What I sensed in both Jenkins’s and Obama’s speeches was a sort of fetishism of dialogue, an excessive valorization of the second stage of the cognitional process. The conversation, they seemed to imply, should remain always open-ended, the dialogue on-going, decision or judgment permanently delayed. But dialogue is a means to an end; it is valuable in the measure that it conduces toward judgment. G.K. Chesterton said that the mind should remain open, but only so that it might, in time, chomp down on something nourishing. The Church has come to the considered judgment that abortion is morally objectionable and that Roe v. Wade is terrible law, as bad as the laws that once protected the practices of slavery and segregation in our country.

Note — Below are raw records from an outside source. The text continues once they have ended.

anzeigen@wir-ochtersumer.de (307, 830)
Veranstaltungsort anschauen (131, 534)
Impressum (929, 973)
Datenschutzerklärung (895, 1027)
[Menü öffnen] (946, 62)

To suggest, therefore, that a Catholic university is a place where dialogue on this matter is still a desideratum is as ludicrous as suggesting that a Catholic university should be the setting for a discussion of the merits of slavery and Jim Crow laws. I would like, actually, to stay with these last examples. Fr. Theodore Hesburgh, the legendary retired President of Notre Dame, was mentioned several times in President Obama’s speech as a model of the dialogue and openness to conversation that he was extolling. Does anyone think for a moment that Fr. Hesburgh, at the height of the civil rights movement, would have invited, say, George Wallace to be the commencement speaker and recipient of an honorary degree at Notre Dame? Does anyone think that Fr. Hesburgh would have been open to a dialogue with Wallace about the merits of his unambiguously racist policies? For that matter, does anyone think that Dr. Martin Luther King would have sought out common ground with Wallace or Bull Connor in the hopes of hammering out a compromise on this pesky question of civil rights for blacks? The questions answer themselves.
Then why in the world does anyone think that we should be less resolute in regard to the heinous practice of abortion which, since 1973, has taken the lives of 43 million children? Why does anyone think that further dialogue and conversation on this score is a good idea? I think those questions answer themselves too.